Democratic senator demands PERJURY probe by FBI into Trump’s Homeland Security chief for denying there was a policy to separate immigrant families
- Senator Jeff Merkley, from Oregon, has written to the FBI director Christopher Wray demanding a perjury probe into Kirstjen Nielsen
- He accuses her of lying to Congress – which is perjury – by denying that there was ever a policy to separate migrant families at the border
- She told senators in December that zero tolerance policy of arresting all illegal border crossers were not intended to separate families
- But Merkley revealed memo showed Homeland Security and Department of Justice officials discussing family separation as a deterrent for migrants
A Democratic U.S. senator on Friday asked the FBI to probe whether Homeland Security Secretary Kirstjen Nielsen committed perjury when she testified to Congress that the administration never had a policy to separate immigrant families.
Senator Jeff Merkley has been an outspoken critic of the Trump administration’s moves last year to target immigrant families crossing into the United States for enforcement actions.
The administration implemented a ‘zero tolerance’ policy to criminally prosecute and jail all illegal border crossers, including those traveling with their children, leading to a wave of family separations last year.
The policy and disturbing images of young of children being held in cages sparked a public backlash, causing the administration to subsequently change course on family separation. President Donald Trump signed an executive order to end the practice on June 20, 2018.
Perjury? Kirstjen Nielsen’s denial to Congress that there was a policy to separate immigrant children from their parents who crossed the border illegally should be probed by the FBI as a lie, Jeff Merkley, Oregon Democratic senator, demands
Ordeal: This picture of children at Rio Grande Valley Centralized Processing Center in Rio Grande City, Texas, was one of the images which led to calls for the zero tolerance policy to be ended
Outcry: The policy of separating all children from the adults they crossed the border with illegally led to outrage at children being held in cages, leading to the Trump administration to end the policy. But the watchdog says separations continued afterwards
In his letter to FBI Director Christopher Wray, Merkley noted emerging evidence that the Department of Homeland Security, as far back as December, 2017, had been developing a new policy to separate families.
Merkley released a memo on ‘Policy Options to Respond to Border Surge of Illegal Immigration,’ which he said was created by senior Department of Homeland Security and Department of Justice officials discussing family separation as a deterrent for migrants.
Yet, the senator from Oregon noted, during testimony to the House of Representatives Judiciary Committee on Dec. 20, 2018, Nielsen said, ‘I’m not a liar, we never had a policy for family separation.’
The FBI declined to comment and DHS did not immediately respond to a request for comment.
The Office of Inspector General at the U.S. Department of Health and Human Services (HHS) said on Thursday it had identified ‘thousands’ more separated children in addition to the 2,737 included as part of lawsuit challenging family separations brought by the American Civil Liberties Union (ACLU) last year.

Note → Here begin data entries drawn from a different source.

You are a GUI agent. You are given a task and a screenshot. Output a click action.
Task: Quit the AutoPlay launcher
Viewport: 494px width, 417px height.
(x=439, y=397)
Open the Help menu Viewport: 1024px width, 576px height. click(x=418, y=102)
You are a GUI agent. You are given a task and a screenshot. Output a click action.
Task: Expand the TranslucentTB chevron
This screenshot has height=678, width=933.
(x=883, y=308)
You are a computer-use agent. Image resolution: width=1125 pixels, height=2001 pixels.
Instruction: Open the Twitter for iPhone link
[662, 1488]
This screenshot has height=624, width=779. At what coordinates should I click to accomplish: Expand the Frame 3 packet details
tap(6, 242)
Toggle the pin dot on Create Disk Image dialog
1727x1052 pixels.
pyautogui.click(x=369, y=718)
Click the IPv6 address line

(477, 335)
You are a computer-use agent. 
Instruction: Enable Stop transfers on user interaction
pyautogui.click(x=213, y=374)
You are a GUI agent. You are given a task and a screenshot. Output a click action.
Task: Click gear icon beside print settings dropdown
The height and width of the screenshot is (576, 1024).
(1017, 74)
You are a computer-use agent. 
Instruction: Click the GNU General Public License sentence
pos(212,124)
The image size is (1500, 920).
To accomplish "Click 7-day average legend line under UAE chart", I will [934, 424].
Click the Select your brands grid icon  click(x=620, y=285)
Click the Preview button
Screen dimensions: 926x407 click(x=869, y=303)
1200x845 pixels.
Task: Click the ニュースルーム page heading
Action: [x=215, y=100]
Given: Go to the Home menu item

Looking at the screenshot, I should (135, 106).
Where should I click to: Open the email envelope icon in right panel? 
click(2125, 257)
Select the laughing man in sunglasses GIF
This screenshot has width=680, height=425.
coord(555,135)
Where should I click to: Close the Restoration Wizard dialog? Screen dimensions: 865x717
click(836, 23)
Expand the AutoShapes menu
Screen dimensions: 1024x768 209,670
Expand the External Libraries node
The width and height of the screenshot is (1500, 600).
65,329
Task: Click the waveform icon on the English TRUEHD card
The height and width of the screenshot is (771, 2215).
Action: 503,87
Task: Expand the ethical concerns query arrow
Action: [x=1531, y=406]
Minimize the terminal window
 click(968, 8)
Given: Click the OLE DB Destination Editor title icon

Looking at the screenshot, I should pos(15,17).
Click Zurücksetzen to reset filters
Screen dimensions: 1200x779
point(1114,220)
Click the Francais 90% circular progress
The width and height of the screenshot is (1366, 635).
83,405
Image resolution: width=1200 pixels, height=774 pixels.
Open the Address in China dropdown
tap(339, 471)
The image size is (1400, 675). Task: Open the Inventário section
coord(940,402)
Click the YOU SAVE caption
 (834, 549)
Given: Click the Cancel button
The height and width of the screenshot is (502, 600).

The auditor said in a report that prior to the officially announced ‘zero tolerance’ policy, the government began ramping up separations in 2017 for other reasons related to a child’s safety and well-being, including separating parents with criminal records or lack of proper documents.
Trump campaigned for president on a promise to stop the flow of illegal immigrants and drugs over the southwestern U.S. border with Mexico.
His demand for $5.7 billion to build a wall on the border with Mexico has led to the longest-ever partial government shutdown, now in its 28th day.